**Set exercise:**
Update the records below from the line containing "Where should I click to: Click the star" through the end, replacing "star" with "heart" and leaving everything else unchanged. Don't include the pictures in your answer.
— begin Given entries —
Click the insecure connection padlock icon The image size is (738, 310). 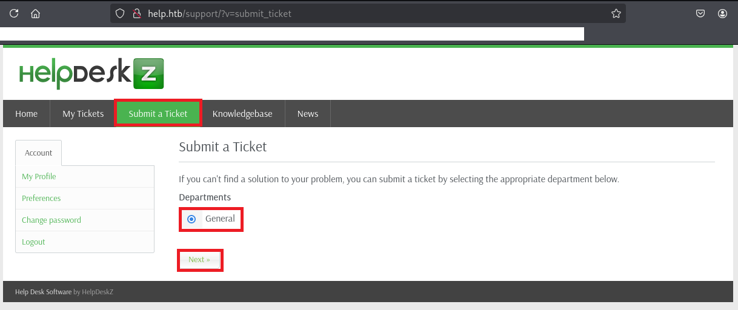click(136, 13)
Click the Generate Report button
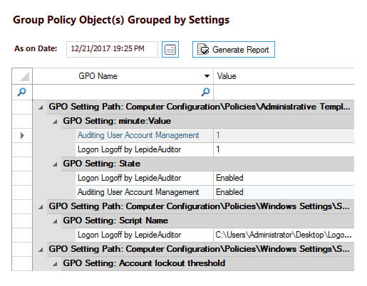This screenshot has width=367, height=286. tap(234, 50)
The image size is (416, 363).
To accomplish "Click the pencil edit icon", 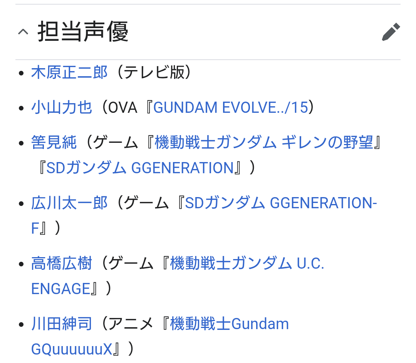I will (391, 32).
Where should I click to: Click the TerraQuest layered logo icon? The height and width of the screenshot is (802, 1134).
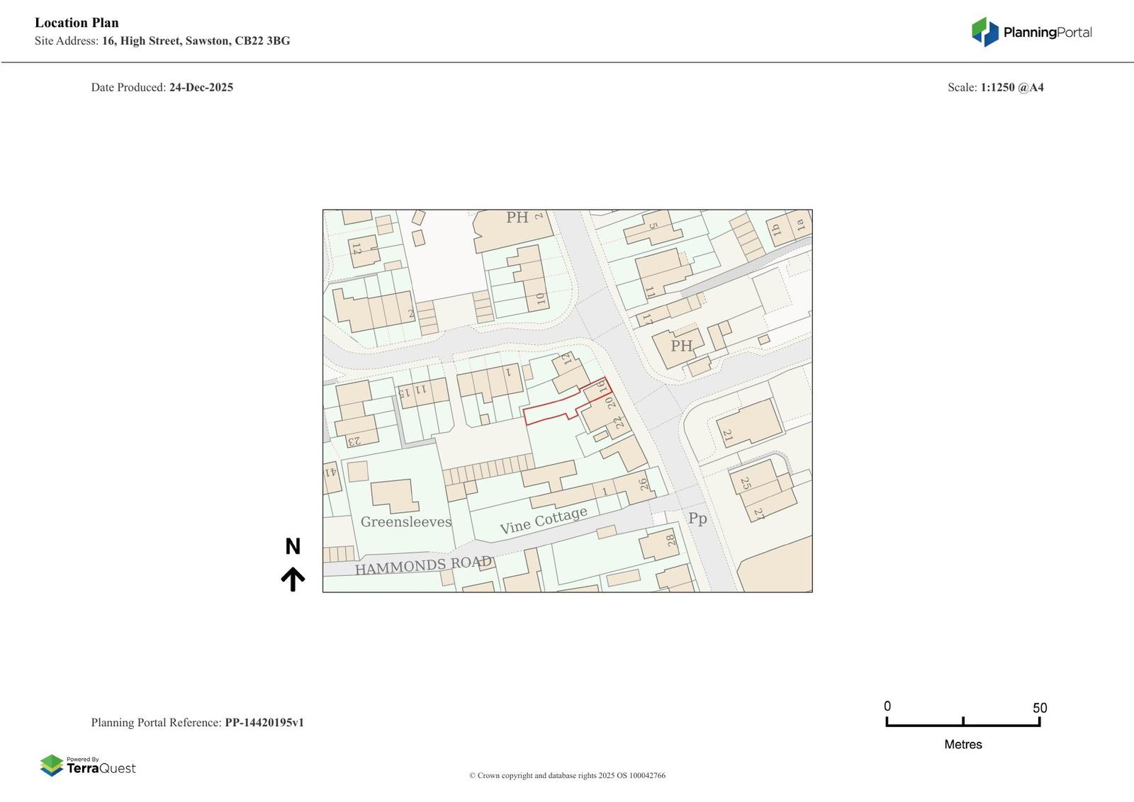pyautogui.click(x=52, y=765)

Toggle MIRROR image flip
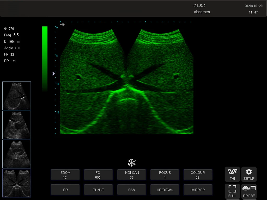pos(198,190)
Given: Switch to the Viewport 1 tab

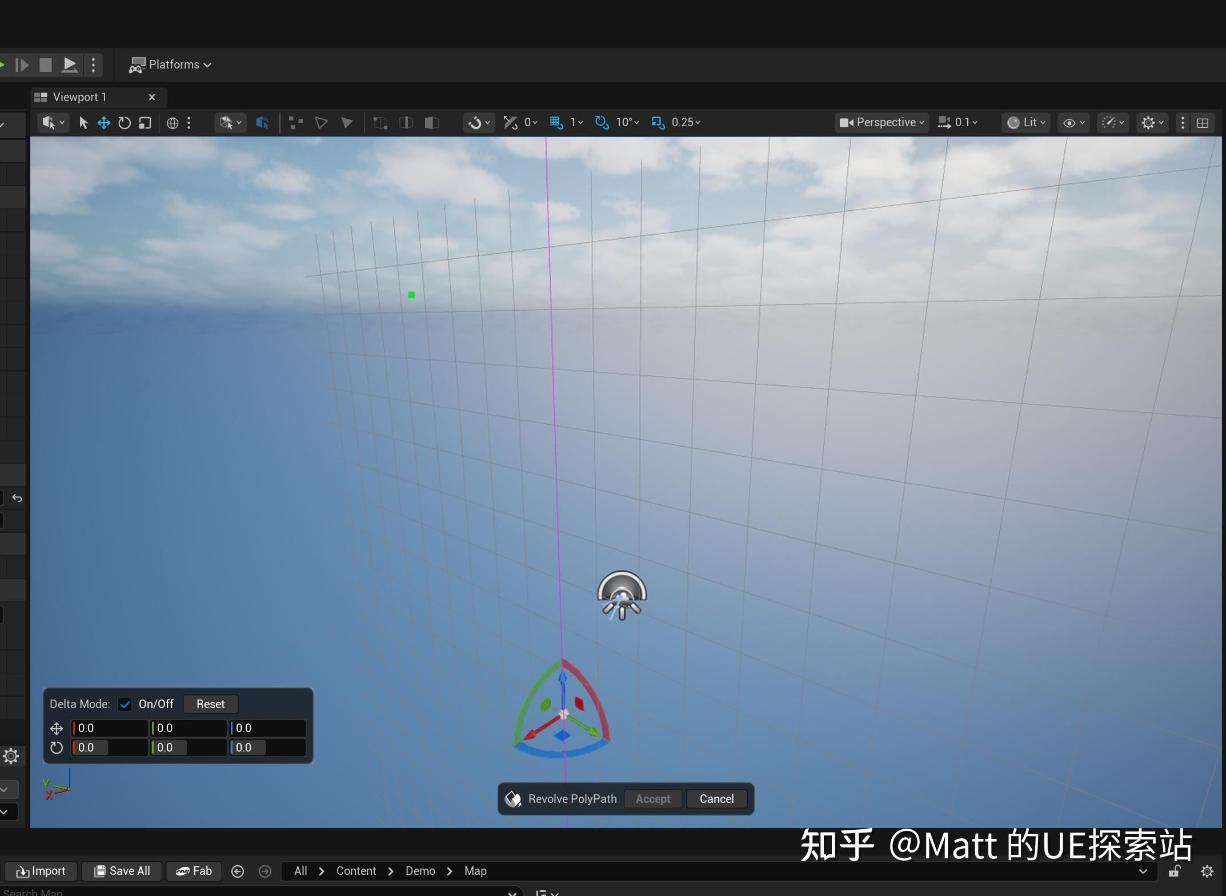Looking at the screenshot, I should point(80,97).
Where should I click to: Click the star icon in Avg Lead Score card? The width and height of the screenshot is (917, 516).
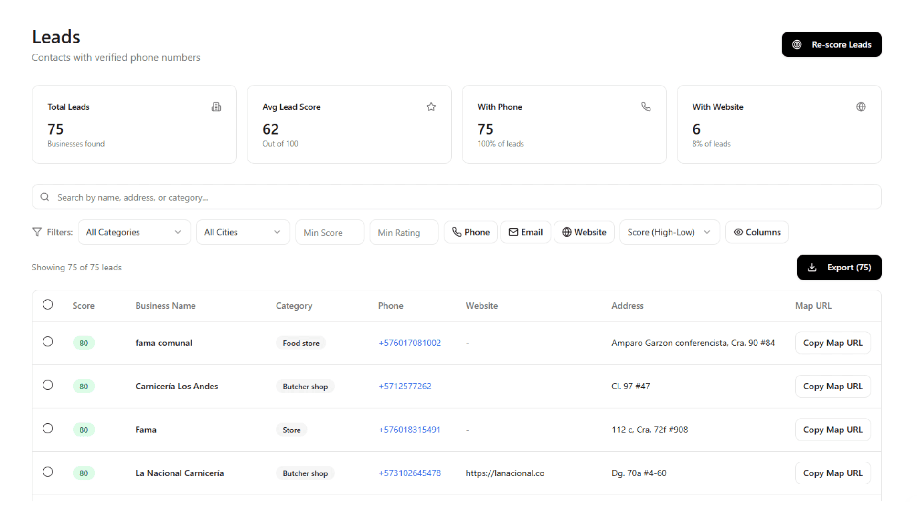click(x=431, y=107)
— end Given entries —
**Task response:**
Where should I click to: Click the heart icon in Avg Lead Score card? The width and height of the screenshot is (917, 516).
click(x=431, y=107)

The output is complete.